Wednesday, November 16, 2016

"Tonight might just be the night you finally outrun those wicked demons once and for all."

As funny as I find the whole situation in America right now, there's not a lot I can honestly say that hasn't been said angrily, thought poorly, spelled badly and delivered confidently with only the slipperiest finger-hold on reality. And that's just the stuff on your new president's top advisor's Web site.

It's still up for grabs whether the last minute panic about Hillary's e-mails had any thing to do with her losing any more than, say, calling half the country deplorable, but I still wish she'd come clean about all the dirty  messages she's been sending me. They're not as dirty as Mike Pence's, so I think people might understand.

And the way you've been treating each other! I honestly couldn't be prouder of you, but you don't click on this blog for adulation. You click on this blog to find out where they're hiding the good horror movies online, and you're looking for good horror movies because you want some harmless thrills that make the truly scary shit people say on social media seem timid.
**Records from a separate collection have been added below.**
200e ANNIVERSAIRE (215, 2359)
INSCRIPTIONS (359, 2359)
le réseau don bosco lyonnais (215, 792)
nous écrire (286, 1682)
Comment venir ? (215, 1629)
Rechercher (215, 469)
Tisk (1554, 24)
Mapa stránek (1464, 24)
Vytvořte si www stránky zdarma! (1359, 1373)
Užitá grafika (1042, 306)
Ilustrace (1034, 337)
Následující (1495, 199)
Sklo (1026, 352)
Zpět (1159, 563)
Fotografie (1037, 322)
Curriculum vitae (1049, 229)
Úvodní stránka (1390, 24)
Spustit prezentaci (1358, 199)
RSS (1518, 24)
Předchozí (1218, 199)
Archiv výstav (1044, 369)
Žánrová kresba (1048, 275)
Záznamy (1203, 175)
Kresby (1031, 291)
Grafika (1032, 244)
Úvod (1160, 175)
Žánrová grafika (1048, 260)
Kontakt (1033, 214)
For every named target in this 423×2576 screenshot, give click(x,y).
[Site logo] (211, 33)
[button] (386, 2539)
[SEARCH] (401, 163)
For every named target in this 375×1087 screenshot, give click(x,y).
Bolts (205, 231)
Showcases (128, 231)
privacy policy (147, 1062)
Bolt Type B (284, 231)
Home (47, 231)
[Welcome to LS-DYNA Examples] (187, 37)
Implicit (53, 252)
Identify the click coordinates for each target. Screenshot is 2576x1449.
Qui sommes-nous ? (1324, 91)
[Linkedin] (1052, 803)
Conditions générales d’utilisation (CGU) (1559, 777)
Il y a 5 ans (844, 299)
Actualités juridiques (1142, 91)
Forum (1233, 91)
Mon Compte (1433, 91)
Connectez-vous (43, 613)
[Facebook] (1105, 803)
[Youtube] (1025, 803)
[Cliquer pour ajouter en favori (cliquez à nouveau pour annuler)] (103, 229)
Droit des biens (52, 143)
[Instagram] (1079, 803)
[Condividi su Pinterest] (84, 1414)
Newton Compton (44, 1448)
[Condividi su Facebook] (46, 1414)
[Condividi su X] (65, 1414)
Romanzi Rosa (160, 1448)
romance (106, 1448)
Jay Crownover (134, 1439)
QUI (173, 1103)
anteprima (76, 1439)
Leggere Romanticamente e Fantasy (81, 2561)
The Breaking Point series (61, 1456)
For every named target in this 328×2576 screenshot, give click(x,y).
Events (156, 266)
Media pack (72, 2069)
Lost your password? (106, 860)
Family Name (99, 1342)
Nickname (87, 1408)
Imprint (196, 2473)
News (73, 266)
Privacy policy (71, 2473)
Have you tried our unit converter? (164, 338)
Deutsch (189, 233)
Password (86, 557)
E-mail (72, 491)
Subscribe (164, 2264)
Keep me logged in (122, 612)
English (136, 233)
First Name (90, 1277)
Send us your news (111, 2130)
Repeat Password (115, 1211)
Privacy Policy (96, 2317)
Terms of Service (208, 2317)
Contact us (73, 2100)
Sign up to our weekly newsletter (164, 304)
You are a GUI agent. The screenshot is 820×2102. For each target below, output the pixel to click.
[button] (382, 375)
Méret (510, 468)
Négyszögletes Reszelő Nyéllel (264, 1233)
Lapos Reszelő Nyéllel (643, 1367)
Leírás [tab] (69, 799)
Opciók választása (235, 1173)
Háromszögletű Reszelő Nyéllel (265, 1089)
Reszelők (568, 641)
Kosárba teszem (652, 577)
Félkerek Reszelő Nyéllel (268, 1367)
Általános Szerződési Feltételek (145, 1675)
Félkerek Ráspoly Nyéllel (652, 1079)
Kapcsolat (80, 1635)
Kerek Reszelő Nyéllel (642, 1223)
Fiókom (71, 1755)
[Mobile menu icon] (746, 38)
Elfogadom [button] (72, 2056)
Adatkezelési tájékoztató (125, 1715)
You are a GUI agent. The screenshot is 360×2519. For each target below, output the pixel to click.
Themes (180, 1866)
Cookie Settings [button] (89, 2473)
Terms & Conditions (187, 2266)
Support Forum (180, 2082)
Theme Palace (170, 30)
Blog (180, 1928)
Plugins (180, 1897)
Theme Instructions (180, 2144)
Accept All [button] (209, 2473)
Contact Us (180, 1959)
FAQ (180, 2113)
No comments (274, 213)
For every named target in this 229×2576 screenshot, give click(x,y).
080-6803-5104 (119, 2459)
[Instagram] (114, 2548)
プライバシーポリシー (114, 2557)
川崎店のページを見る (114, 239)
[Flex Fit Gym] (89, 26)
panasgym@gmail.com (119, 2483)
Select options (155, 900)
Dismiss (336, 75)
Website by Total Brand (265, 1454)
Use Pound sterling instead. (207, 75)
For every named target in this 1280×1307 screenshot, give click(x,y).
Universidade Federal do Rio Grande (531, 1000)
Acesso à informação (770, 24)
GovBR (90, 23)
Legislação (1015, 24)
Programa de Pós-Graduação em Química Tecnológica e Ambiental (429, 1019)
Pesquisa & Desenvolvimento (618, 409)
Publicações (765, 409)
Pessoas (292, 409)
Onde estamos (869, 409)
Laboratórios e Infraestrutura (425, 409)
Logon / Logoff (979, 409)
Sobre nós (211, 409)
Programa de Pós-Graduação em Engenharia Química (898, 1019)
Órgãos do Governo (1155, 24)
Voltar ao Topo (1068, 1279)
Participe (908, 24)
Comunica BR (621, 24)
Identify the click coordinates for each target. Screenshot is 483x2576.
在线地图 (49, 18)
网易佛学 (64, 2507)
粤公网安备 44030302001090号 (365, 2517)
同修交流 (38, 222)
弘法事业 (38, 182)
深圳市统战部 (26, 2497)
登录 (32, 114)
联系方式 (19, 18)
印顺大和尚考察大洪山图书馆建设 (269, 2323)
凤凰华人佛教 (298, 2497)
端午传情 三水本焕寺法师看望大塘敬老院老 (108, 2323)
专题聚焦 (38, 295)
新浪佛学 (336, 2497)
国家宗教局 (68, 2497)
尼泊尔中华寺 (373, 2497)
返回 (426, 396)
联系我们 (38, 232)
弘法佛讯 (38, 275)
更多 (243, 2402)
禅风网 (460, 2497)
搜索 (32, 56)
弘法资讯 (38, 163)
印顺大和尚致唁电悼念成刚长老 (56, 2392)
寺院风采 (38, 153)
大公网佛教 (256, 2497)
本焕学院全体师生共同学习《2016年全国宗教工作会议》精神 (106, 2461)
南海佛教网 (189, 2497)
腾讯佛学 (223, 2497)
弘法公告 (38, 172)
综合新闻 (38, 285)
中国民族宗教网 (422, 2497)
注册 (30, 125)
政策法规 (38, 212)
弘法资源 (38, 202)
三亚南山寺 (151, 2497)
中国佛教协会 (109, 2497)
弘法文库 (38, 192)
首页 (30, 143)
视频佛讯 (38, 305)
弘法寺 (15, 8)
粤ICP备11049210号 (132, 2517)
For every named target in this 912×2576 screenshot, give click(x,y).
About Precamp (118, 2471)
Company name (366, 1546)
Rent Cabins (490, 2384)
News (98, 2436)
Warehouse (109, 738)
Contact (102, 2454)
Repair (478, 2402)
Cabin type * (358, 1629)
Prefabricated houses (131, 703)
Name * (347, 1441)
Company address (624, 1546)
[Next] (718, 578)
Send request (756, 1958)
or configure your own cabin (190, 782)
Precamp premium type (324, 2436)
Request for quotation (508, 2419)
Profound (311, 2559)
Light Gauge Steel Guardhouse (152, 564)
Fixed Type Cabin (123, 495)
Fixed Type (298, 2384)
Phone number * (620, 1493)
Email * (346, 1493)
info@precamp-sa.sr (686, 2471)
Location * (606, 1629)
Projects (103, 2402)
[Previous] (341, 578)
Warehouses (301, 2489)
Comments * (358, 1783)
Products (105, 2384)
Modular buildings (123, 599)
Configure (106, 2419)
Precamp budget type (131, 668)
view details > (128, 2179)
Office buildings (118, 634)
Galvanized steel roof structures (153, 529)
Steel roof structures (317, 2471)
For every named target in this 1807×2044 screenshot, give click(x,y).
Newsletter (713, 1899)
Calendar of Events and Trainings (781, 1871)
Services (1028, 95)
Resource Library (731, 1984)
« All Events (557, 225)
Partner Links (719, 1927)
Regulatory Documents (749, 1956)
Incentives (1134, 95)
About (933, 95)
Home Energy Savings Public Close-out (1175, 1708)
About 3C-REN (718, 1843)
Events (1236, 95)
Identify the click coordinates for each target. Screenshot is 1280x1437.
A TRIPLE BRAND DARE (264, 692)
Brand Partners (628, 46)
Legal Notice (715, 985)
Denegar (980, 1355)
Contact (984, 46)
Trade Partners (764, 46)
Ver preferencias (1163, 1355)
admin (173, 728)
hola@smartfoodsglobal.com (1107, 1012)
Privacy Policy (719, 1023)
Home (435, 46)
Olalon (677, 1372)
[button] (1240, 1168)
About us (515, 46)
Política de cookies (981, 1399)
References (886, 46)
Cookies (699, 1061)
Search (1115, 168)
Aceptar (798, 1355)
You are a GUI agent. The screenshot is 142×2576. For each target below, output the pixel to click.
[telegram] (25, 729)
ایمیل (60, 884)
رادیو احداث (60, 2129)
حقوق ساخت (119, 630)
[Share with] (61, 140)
I don't know if anything can compete with the horror of Americans trying to interact with each other on social media right now, but I found a movie I liked.

This week's Thursday Thriller is Southbound.


This 2015 film is an anthology, of sorts, five stories connected by one thing, a desert highway with no name and no number. It starts with two men, Mitch and Jack, both covered in blood trying to escape their recent past. They pull off at a gas station to use the bathroom and fill up the truck, and get back on the highway. After hours of driving, they find themselves back at the gas station. It then occurs to them that a flying skeleton with no facial features was been following them, and it's really weird because how does it fly when there's no skin on its wing bones? It kills Jack and Mitch checks into a motel where his daughter keeps screaming for him but he can't find her.

After that you're off to the races -- Dana Gould plays an occult priest in one segment, a guy trying to help a girl he ran over with his car gets tormented by 911 operators, there's some strange business about making sure the door of the bar is latched shut. This movie is a hell-ride. The interweaving stories are cool, but I felt like the movie lacked something to tie it all together and make you say, "Oh, that's what the fuck was going on!" if that sort of thing is important to you. I could take it or leave it.



So I'll take Southbound. You should take a break from yelling at each other and watch it. It streams on Amazon Prime.